Regione, il no di Falcone «Il mio impegno è per la città»

9 Gennaio 2019

MONTESILVANO. È il coordinatore cittadino di Forza Italia, ma ama ascoltare più che fare proclami. È il presidente della commissione commercio e turismo del Comune di Montesilvano, ma lascia sempre...

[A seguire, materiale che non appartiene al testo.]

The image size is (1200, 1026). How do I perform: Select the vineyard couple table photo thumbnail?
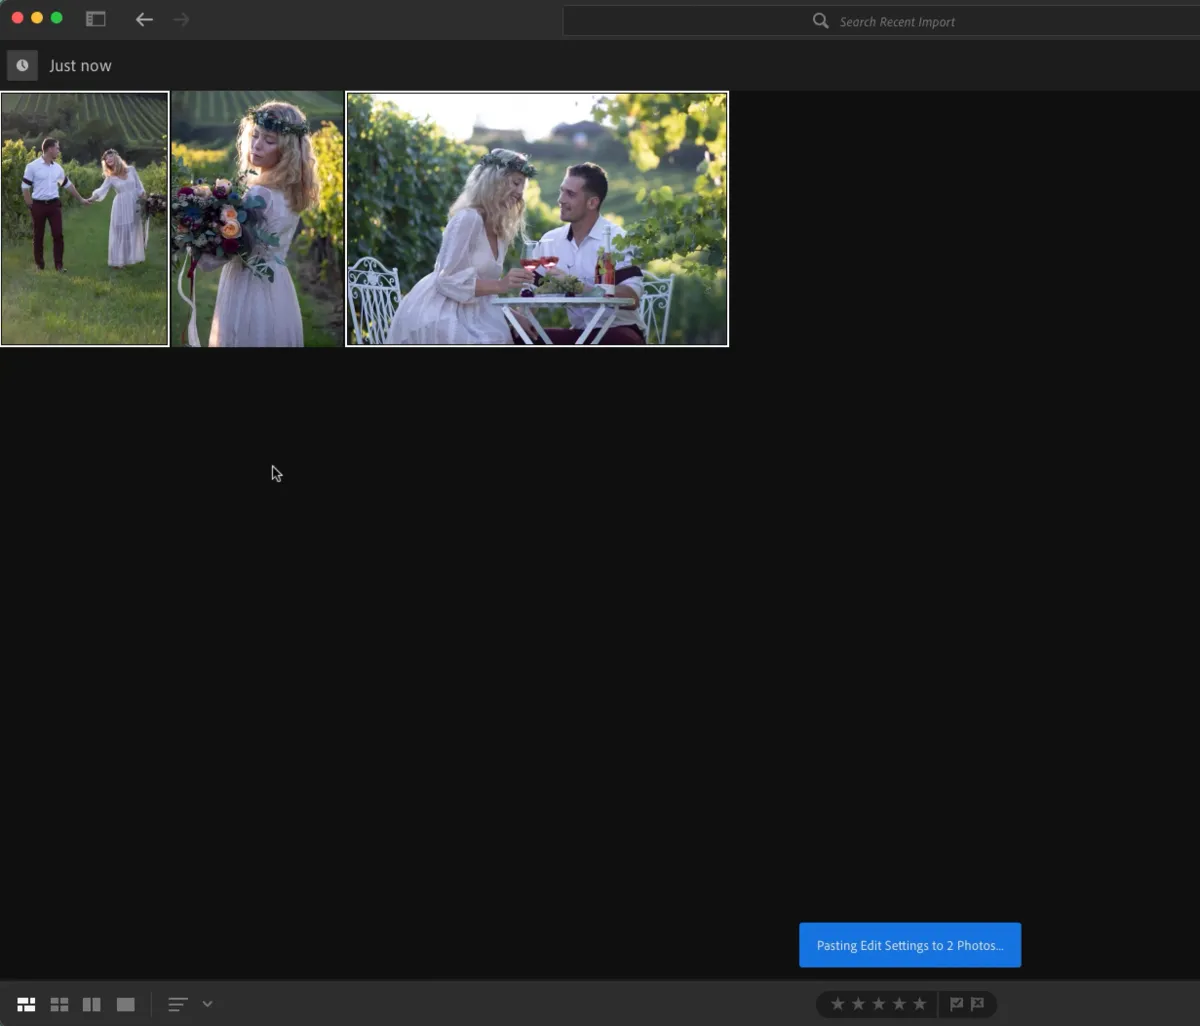click(x=537, y=219)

MONTESILVANO. È il coordinatore cittadino di Forza Italia, ma ama ascoltare più che fare proclami. È il presidente della commissione commercio e turismo del Comune di Montesilvano, ma lascia sempre il posto d’onore all’assessore. È il deus ex machina di tantissime scelte o manifestazioni promosse dal Comune di Montesilvano (da Festestiva alle luci di Natale, dal nome del palazzo dei congressi alle iniziative a favore delle attività storiche fino agli orti sociali), ma raramente il suo nome compare sui comunicati stampa. Carlandrea Falcone è un imprenditore prestato alla politica. Berlusconiano della prima ora, presidente della PescaraDolc (che amministra insieme ai due fratelli), come ha già fatto l’assessore al Bilancio Deborah Comardi, anche lui ha rifiutato la candidatura alle regionali propostagli dal coordinatore in Abruzzo di Forza Italia, il senatore Nazario Pagano. Una proposta che non poteva non essere fatta a un imprenditore conosciuto per i suoi prodotti dolciari non solo in Abruzzo, ma in tutta Italia e in 52 Paesi del mondo, dove i prodotti Falcone vengono venduti e distribuiti.
«Il mio lavoro mi assorbe molto, e in ogni caso preferisco offrire il mio tempo e le mie competenze al mio territorio», spiega il consigliere comunale. Che aggiunge: «C’è ancora molto da fare per rilanciare il turismo in città. Montesilvano fino ai primi anni Settanta era una città completamente vocata al turismo, poi purtroppo gli amministratori hanno dato peso solo ai costruttori. Negli anni Settanta e Ottanta la città ha puntato solo allo sviluppo dell’edilizia. Poi negli anni Novanta la crisi, e oggi ci troviamo con tutti questi palazzi e le attività produttive, come quella mia, che non avendo avuto spazio si sono dovute dirigere fuori Montesilvano. Ma adesso, con l’amministrazione di Francesco Maragno, stiamo lentamente recuperando le occasioni perdute».
Pronto a sostenere una nuova candidatura di Maragno, Carlandrea Falcone è molto dubbioso su quelle che saranno le future alleanze. «Non voglio mettere il carro davanti ai buoi, ma la politica adottata qui in Abruzzo dalla Lega, cioè quella di svuotare Forza Italia prendendo i nostri iscritti, non darà i frutti sperati». (l.d.f.)